Atomization and Droplet Dynamics Analysis of Air-assisted Spray under Different Gas-liquid Ratios

The principal objective of the present work is to experimentally investigate the droplet behavior of air-assisted spray. Simultaneous measurements of droplet sizes and velocities were made by phase-Doppler particle analyzer with particular emphasis on droplet size distribution, gas-droplet interactions and droplet collision. The experimental results show that air-assisted spray is composed of bulk of tiny droplets entrained by high-speed air flow.
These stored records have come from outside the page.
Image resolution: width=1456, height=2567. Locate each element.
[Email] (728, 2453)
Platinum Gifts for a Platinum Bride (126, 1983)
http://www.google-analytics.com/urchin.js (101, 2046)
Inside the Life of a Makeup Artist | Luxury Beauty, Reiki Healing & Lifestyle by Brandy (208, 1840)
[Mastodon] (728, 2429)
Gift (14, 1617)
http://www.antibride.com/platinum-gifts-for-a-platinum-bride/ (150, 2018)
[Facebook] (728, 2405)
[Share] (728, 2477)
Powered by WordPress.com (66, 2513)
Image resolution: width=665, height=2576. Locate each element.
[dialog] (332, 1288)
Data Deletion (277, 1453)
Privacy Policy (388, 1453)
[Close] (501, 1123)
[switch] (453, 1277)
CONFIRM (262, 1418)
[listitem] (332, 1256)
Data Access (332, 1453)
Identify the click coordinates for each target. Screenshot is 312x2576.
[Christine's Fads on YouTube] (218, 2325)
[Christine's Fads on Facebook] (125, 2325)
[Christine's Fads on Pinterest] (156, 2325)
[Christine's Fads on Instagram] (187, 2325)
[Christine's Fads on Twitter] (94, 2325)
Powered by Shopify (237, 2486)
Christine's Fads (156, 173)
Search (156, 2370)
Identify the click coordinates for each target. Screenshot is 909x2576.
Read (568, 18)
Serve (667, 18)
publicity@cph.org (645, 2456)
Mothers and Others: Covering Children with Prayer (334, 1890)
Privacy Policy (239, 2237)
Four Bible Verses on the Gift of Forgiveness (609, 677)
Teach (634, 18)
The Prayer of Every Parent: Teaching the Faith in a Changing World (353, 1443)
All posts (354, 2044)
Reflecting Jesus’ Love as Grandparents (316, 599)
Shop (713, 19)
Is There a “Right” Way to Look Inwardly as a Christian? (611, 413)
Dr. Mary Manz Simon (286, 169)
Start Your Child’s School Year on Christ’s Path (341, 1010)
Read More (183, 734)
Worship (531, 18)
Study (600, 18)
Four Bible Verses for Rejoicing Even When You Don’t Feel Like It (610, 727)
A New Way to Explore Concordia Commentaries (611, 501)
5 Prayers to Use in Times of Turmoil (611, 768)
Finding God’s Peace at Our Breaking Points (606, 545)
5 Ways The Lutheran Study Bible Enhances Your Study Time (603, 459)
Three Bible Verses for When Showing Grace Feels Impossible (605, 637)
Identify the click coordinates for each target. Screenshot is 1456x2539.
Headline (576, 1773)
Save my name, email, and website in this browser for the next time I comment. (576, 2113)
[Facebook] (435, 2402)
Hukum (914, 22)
The calculated Stokes numbers of selected tracer droplets with diameter less than 5 μm show that these droplets follow the air flow faithfully and thus can be used to estimate the local air flow velocity. The Reynolds number of local gas phase was found to be larger than the order of 10⁴. The analysis of the disintegration of discrete droplets indicates that the sampled droplets basically will not undergo shear breakup, but there is a possibility of turbulent breakup (Lasheras et al. J. Fluid Mech., vol. 357, 1998, pp. 351–379). A simplified calculation method based on classical concepts of binary droplet collision were adopted to describe the collision of unequal-size droplets and collision outcome within spray under different gas to liquid ratios (GLR). The coalescence possibility of all the collision outcomes is relatively considerable and found to be influenced by GLR of air-assisted spray.